** Opening Data provided block **

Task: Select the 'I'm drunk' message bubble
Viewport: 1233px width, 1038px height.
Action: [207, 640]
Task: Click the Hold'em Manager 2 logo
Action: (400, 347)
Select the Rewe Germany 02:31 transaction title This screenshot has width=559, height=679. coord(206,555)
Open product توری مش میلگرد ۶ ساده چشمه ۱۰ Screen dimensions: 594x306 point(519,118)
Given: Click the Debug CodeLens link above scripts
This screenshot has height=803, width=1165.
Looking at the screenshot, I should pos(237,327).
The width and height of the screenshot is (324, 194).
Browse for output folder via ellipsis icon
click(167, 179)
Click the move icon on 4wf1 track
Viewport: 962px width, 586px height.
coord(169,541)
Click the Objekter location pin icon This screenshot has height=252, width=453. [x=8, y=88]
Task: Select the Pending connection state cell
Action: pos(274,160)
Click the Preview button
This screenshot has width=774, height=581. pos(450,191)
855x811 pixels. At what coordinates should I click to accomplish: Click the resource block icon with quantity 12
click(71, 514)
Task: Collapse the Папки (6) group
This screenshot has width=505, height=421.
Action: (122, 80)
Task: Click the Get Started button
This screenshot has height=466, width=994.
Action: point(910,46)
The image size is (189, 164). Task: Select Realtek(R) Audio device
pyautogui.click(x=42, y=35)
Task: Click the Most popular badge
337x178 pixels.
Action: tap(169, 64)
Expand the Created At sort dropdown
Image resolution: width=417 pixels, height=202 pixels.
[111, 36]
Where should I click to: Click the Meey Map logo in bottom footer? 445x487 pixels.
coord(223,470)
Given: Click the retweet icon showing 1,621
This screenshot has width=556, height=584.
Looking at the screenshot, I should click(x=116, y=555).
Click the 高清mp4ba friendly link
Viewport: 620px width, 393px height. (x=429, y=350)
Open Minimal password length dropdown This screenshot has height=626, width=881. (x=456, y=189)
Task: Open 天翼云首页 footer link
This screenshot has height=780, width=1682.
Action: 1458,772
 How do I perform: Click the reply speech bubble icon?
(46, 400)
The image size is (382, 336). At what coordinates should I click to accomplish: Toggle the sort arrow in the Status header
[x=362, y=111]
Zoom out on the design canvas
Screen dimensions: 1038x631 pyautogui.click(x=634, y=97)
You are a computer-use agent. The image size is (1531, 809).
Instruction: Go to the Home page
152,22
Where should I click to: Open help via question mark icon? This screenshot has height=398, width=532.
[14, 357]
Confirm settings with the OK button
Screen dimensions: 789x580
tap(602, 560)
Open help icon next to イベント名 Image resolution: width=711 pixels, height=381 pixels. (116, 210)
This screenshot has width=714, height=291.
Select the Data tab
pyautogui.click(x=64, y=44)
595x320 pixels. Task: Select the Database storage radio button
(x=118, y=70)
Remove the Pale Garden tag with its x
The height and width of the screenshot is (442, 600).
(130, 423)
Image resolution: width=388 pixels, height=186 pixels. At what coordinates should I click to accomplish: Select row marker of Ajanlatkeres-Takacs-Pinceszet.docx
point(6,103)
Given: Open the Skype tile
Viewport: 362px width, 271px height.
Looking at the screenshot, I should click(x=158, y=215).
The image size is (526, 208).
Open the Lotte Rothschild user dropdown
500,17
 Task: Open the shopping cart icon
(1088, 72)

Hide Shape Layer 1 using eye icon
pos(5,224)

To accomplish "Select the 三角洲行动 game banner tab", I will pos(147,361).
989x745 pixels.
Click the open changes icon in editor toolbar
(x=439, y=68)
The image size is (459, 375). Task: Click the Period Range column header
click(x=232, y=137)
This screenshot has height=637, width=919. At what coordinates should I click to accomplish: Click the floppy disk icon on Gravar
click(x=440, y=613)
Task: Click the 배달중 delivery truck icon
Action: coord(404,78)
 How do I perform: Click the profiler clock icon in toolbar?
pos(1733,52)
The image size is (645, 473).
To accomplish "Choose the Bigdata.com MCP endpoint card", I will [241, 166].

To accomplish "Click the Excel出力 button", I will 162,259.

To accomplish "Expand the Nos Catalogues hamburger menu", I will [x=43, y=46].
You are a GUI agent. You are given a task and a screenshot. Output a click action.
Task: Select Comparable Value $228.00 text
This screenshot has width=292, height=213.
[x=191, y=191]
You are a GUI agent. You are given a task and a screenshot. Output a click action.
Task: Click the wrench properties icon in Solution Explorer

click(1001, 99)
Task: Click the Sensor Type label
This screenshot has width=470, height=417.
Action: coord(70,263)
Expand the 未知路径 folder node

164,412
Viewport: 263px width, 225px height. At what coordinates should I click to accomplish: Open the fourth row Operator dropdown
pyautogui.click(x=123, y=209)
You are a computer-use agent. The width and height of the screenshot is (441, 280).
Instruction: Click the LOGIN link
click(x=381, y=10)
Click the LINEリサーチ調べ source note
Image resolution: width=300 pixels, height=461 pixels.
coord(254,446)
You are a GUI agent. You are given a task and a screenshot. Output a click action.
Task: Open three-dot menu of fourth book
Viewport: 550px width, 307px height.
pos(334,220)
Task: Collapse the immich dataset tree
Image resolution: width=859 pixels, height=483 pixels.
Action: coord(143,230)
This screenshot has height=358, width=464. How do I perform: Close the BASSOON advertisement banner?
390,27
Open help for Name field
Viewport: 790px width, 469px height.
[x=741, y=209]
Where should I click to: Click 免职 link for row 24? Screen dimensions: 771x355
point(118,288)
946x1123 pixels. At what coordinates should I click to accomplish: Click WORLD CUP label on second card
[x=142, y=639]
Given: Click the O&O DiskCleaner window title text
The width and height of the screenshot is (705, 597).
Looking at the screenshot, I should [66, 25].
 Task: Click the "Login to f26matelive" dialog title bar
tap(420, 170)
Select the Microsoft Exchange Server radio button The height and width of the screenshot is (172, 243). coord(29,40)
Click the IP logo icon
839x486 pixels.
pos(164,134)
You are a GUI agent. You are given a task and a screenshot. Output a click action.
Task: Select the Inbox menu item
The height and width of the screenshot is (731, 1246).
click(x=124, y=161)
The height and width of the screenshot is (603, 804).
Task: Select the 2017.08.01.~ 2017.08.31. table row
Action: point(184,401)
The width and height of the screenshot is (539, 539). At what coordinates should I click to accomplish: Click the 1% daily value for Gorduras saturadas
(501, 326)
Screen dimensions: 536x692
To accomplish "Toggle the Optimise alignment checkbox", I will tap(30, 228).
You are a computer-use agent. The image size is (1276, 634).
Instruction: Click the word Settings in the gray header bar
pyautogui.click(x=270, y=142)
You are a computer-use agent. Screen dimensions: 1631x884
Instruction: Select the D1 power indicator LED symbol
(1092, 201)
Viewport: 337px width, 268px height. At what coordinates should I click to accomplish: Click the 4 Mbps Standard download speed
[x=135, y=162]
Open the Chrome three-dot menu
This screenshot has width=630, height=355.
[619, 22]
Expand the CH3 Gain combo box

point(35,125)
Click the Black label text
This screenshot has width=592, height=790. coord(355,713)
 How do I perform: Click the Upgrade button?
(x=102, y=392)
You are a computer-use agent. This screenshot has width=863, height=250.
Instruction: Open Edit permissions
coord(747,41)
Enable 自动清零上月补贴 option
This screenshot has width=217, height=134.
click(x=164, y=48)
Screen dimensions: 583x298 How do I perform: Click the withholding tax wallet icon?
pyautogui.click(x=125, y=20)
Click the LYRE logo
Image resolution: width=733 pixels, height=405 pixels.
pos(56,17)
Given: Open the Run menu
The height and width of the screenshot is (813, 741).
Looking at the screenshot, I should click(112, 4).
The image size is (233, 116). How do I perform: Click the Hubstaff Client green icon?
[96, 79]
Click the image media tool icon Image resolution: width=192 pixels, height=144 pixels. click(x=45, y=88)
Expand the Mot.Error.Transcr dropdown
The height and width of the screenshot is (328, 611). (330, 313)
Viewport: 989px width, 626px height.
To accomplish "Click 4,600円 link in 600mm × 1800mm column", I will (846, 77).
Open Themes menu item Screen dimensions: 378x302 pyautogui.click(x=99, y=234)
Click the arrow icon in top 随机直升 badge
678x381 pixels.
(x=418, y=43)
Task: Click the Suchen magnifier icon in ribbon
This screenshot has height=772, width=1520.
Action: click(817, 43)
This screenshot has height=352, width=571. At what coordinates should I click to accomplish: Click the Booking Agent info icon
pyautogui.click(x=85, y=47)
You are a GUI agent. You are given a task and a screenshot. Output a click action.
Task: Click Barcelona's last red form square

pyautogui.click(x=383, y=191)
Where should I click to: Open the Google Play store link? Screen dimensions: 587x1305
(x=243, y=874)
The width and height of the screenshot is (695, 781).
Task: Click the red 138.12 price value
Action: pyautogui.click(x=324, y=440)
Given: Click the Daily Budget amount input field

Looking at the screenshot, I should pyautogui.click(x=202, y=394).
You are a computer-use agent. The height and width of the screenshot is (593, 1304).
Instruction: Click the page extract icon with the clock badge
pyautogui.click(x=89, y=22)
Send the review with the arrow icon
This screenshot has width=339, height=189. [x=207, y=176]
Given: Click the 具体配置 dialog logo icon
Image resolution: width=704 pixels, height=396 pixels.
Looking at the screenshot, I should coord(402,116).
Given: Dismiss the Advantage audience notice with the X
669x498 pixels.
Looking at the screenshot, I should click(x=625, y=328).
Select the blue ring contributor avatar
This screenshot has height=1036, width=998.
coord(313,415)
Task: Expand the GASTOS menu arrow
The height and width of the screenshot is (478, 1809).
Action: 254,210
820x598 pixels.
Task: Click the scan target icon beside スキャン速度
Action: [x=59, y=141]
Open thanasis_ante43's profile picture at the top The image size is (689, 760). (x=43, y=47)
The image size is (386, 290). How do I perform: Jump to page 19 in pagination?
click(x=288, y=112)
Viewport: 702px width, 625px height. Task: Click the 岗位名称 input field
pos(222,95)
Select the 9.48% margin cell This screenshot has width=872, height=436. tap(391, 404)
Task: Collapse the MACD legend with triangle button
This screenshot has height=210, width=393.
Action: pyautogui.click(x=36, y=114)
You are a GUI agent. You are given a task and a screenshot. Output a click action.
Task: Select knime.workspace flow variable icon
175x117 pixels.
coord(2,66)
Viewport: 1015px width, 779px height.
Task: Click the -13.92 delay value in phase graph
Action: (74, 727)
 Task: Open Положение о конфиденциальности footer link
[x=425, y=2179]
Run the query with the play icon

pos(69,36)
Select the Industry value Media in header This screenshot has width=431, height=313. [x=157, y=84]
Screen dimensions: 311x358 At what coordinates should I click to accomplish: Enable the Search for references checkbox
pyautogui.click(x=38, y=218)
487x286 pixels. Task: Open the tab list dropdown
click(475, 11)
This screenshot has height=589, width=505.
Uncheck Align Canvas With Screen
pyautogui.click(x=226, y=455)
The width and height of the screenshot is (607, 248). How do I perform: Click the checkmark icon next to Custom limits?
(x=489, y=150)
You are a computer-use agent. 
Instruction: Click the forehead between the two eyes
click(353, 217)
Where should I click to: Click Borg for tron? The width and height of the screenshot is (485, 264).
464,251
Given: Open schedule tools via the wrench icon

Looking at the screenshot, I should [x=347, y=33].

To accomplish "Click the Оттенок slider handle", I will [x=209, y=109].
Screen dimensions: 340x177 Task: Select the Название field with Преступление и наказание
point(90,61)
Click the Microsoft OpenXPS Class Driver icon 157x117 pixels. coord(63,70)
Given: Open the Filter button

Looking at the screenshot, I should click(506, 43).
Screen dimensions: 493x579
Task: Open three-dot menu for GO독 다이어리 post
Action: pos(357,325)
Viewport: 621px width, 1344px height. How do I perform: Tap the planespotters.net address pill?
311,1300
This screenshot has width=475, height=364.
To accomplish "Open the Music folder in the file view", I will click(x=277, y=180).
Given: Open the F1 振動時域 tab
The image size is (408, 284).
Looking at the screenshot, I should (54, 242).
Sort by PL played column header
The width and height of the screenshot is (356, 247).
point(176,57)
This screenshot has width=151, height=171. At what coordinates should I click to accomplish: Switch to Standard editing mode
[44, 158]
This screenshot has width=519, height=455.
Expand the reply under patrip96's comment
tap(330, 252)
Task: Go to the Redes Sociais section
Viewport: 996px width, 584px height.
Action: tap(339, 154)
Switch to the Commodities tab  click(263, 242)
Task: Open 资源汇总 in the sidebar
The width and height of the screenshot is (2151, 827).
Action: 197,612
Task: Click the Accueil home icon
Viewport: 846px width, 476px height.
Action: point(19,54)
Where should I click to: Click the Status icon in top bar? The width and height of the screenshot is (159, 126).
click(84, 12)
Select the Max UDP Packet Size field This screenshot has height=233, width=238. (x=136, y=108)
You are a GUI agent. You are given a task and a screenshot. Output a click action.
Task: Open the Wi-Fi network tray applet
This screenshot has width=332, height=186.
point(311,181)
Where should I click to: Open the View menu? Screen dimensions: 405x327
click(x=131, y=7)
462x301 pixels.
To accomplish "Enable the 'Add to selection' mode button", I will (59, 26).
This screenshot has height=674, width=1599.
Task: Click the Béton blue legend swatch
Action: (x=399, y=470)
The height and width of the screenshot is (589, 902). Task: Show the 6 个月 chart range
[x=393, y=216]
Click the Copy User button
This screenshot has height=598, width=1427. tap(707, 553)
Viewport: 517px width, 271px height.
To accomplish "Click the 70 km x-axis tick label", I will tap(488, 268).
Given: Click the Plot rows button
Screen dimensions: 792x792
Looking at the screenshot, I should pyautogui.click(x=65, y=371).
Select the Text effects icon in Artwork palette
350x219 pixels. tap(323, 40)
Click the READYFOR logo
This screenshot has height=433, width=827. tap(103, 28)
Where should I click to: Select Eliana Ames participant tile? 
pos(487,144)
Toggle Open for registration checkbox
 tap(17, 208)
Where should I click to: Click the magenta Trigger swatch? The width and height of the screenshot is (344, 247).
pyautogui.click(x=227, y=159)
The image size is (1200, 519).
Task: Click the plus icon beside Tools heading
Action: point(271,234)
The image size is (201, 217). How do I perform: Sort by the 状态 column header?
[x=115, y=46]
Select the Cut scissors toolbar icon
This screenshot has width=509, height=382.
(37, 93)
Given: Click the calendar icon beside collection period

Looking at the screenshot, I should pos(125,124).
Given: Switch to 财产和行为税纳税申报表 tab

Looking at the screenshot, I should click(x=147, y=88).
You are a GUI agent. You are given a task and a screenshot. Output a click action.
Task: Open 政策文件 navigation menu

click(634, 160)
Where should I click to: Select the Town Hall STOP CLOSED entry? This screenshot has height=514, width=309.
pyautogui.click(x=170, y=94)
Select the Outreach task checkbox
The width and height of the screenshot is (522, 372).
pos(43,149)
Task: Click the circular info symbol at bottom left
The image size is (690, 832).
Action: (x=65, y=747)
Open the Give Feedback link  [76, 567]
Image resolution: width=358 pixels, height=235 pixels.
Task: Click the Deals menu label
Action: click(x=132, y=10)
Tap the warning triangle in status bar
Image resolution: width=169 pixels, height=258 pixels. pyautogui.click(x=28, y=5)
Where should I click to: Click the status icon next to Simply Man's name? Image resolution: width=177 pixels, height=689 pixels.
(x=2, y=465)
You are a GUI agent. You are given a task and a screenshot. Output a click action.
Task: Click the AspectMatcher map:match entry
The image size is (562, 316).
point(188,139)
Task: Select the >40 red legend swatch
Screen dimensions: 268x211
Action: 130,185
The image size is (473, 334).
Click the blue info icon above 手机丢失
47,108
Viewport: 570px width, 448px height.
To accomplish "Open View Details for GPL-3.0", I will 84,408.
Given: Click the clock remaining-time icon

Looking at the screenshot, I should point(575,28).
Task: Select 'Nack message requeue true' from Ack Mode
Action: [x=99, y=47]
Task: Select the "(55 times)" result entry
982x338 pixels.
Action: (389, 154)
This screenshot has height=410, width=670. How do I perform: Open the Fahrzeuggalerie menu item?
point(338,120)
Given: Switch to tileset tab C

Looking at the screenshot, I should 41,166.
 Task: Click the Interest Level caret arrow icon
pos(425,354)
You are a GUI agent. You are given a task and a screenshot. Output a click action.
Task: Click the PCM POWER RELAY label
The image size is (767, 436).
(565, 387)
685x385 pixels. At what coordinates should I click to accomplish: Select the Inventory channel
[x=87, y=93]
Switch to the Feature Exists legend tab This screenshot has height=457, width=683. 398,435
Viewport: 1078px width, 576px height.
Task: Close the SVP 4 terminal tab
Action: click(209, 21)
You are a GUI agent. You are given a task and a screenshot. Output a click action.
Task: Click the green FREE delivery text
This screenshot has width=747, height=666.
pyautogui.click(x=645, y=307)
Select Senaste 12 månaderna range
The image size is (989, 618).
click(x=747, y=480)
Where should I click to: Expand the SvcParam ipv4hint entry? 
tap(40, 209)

** Closing Data provided block **

▶ Assignment
Some lines contain the word "Microsoft". Pull each one out of the listing.

▶ Response below
Select the Microsoft Exchange Server radio button The height and width of the screenshot is (172, 243). coord(29,40)
Click the Microsoft OpenXPS Class Driver icon 157x117 pixels. coord(63,70)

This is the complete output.